» **Source document**
Actually, when you get the 4x4 option with some accessories included the lift costs $53,000.00 atleast thats what a guy named Todd told me, he`s the rep for biljax in my area. The base price is $40 grand.

LXT.................


----------



## sharkfin12us

fireman said:


> I have had absolutley no problems with lift had it for 3 months.It has started in this -20 degree weather and has ran perfect.this is the first time owning a lift that I didnt have to have it in the shop for something in the first month of owning it.It is very dependable I will post more pics of jobs we do so you can see the lift in action to see if it will meet your needs. lxt you know my situation with my other lift this is the only lift I would buy.Im telling you come up for a week and try it.you wont buy anything else.



What is cost of that machine i have demoed exact same machine


----------



## fireman

*sd 50*

I paid $57,500 for it.worth every penny.lxt it is not a hamper.I can snake that basket through the canopy like nothin.I like the smaller basket can get into tighter spots in the canopy.lxt stop up will go fishin and relax.


----------



## sharkfin12us

fireman said:


> I paid $57,500 for it.worth every penny.lxt it is not a hamper.I can snake that basket through the canopy like nothin.I like the smaller basket can get into tighter spots in the canopy.lxt stop up will go fishin and relax.


I found it a nice machine but just wished i have 20 more feet.I did ash tree probably was 70 foot and shed next to it.I was about 8 feet away it was tough but i managed to do it.I think the price is reasonable.I like sall basket.One problem i did have was i kept hitting that kill button for engine when i moved to one side of the basket.Glad you are here to report on it after 3 months thanks


----------



## lxt

That is one pita that kill button!! I hit mine every now & then too!! as far as height shark that will always be a treemans problem!!

The nifty is at 56ft & sum change, to add 20 more ft......whew!!! you gotta add $70-$100,000.00 depending on what machine you buy, this is where it gets ridiculous!!

You gotta wonder how it is that altec & other boom Mgf`s can make a fiberglass insulated boom for use around electric lines, increase the height while nothing else really changes!! outriggers might be a little larger but the truck frame aint no different........point is: the price for these lifts is no where near as expensive as the self propelled units....go figure!!


LXT...............


----------



## jsk

*nifty lift*

At least you guys are able to get ahold of a rep.I have called the 1800 U.S. ph # 4 times now and talked to the national rep about getting intouch witha michigan Rep and still no call. 

I would love to buy one if i can afford one but the customer service thus far isnt to impressive. Im hoping that there is a place even in Michigan. Seems like Bil-Jax has the run of the show since ther made in ohio.


----------



## lxt

jsk, are you talking about biljax or nifty?

(Item-finding records)
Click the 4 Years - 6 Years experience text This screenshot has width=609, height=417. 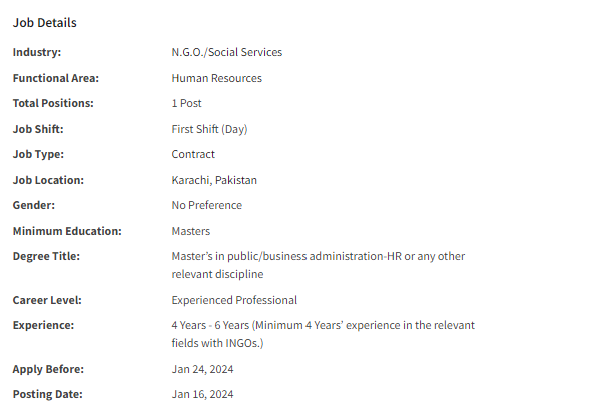coord(210,325)
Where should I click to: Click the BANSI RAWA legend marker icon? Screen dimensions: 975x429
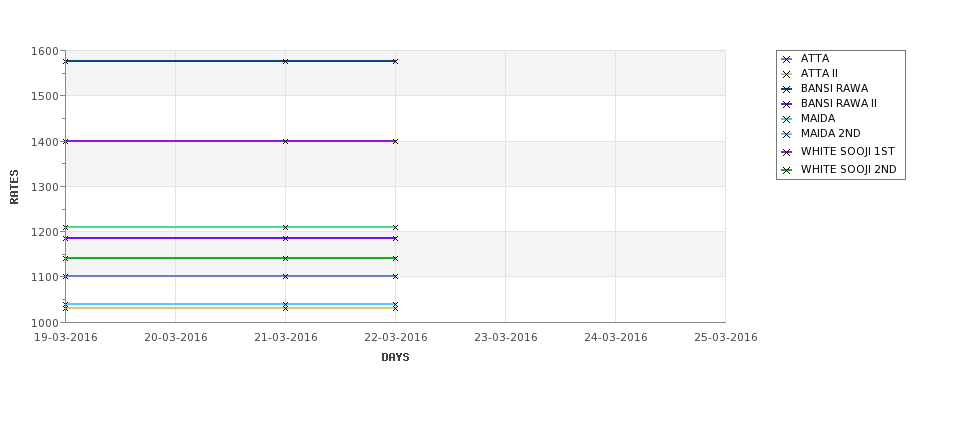pyautogui.click(x=787, y=90)
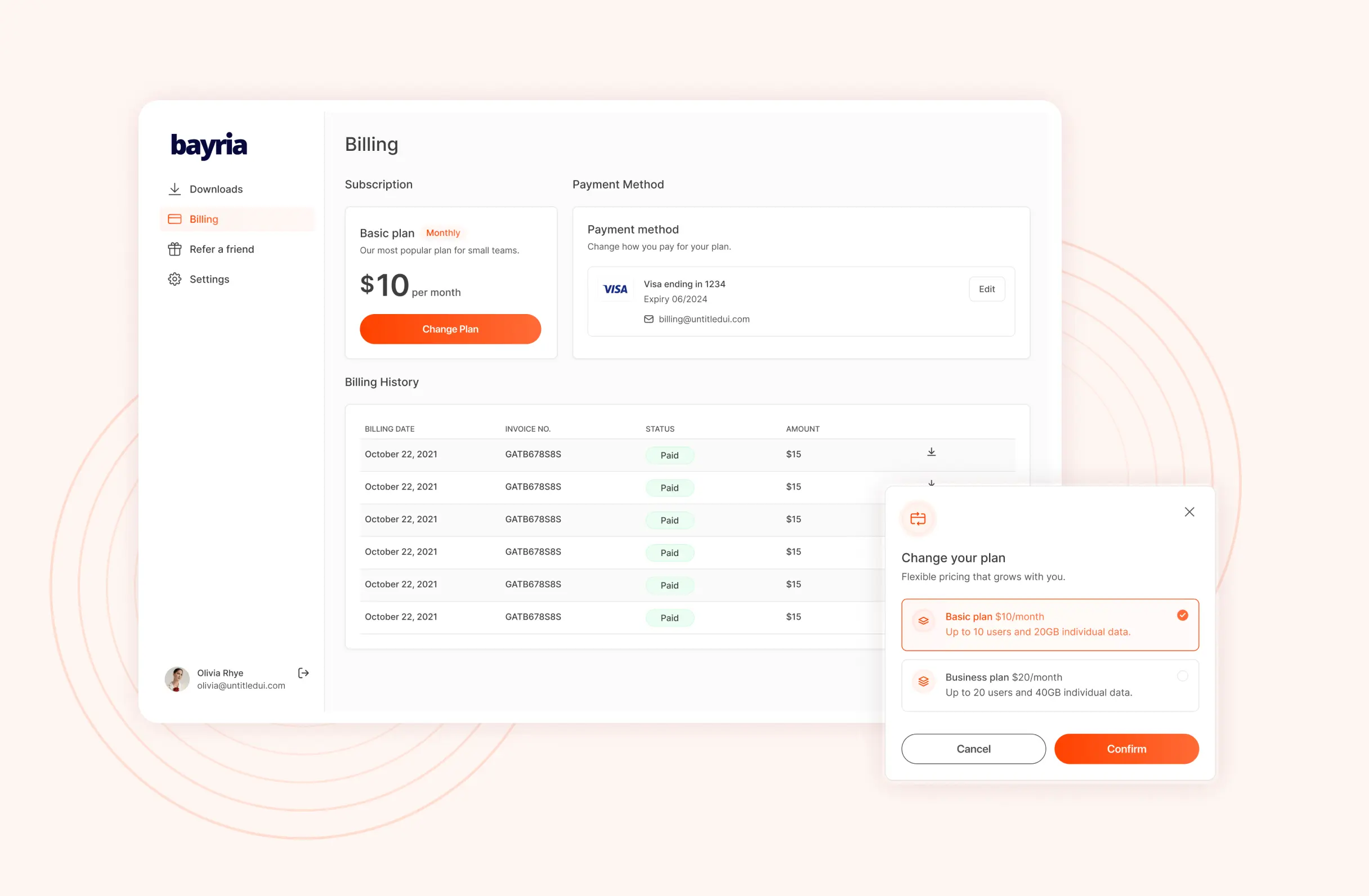Select the Business plan radio button

coord(1182,677)
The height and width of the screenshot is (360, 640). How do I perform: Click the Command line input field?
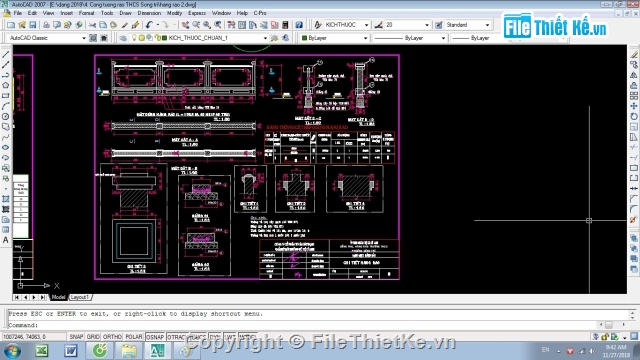pyautogui.click(x=318, y=325)
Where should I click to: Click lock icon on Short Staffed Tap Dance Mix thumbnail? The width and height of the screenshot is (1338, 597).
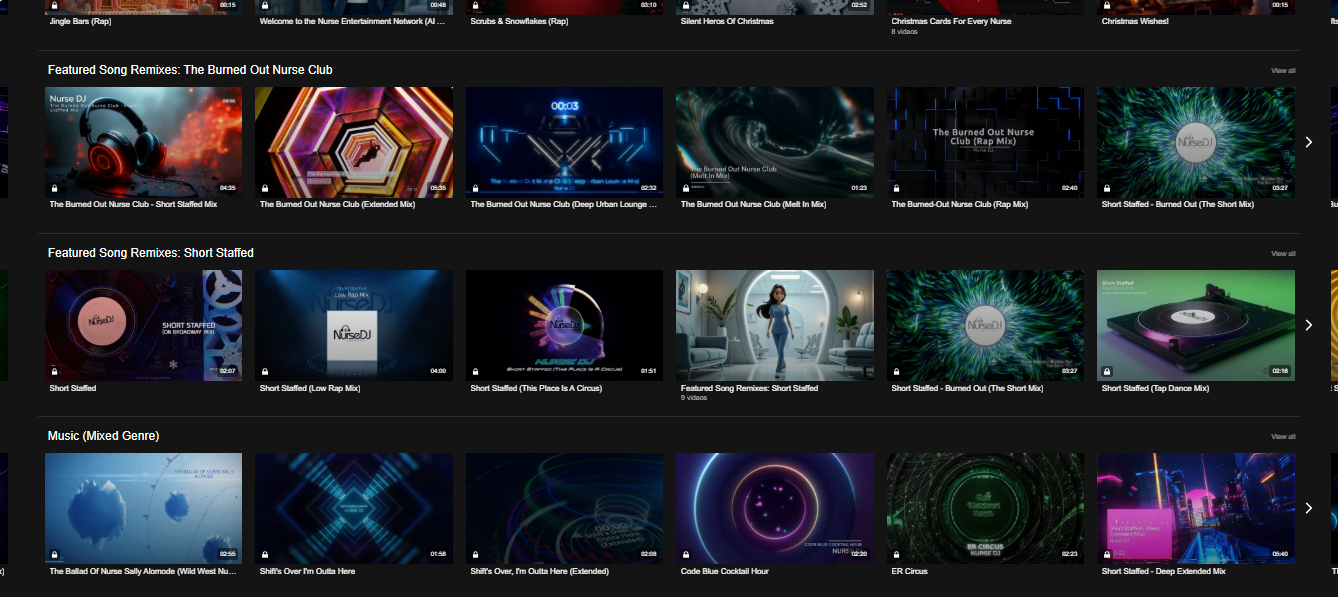point(1106,371)
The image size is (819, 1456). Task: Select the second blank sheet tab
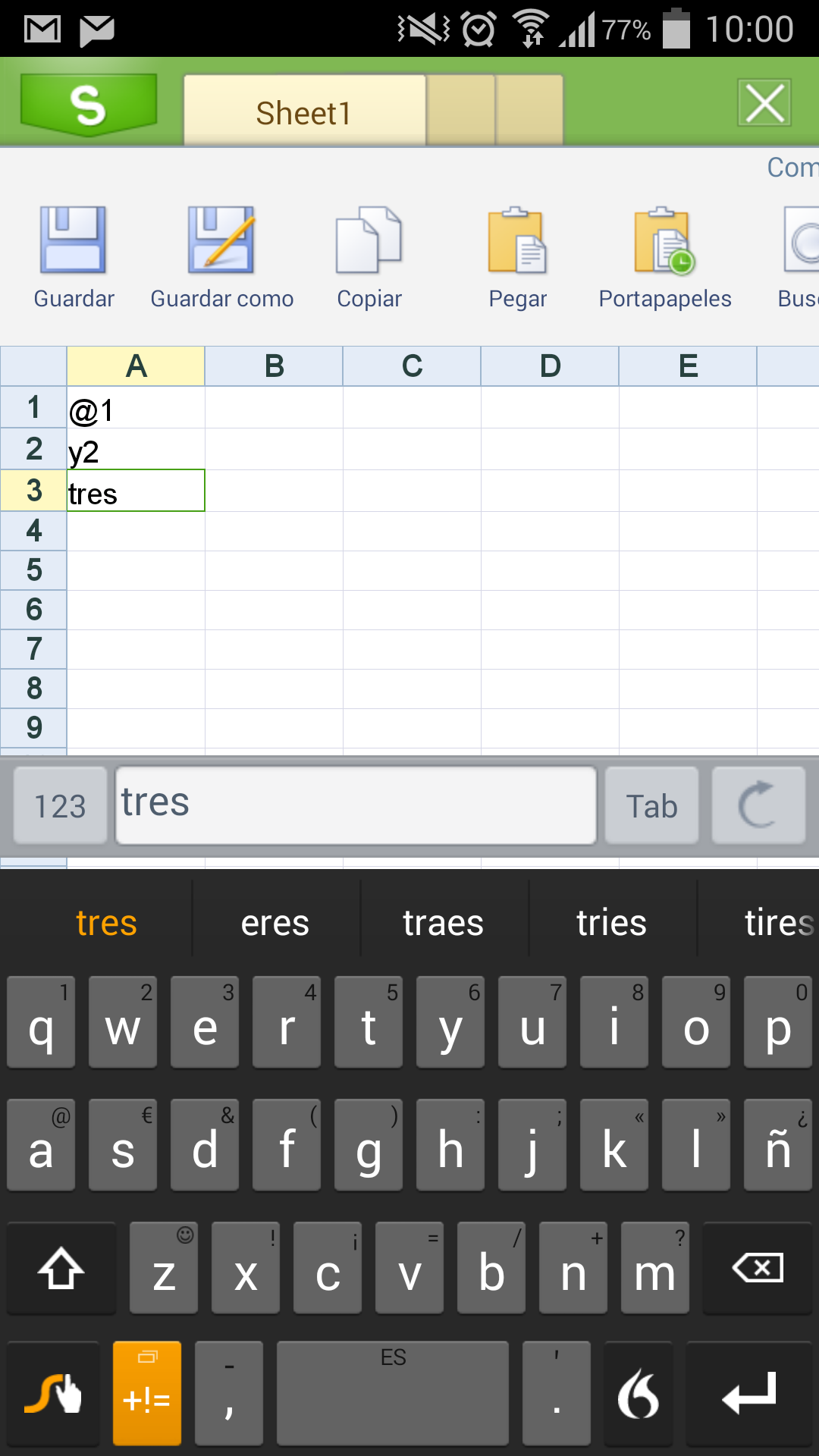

» **Aim of the exercise**
In the forum thread about aerial lifts, how much did fireman pay for his lift? The listing is not needed for anything here.

» **Correct answer**
$57,500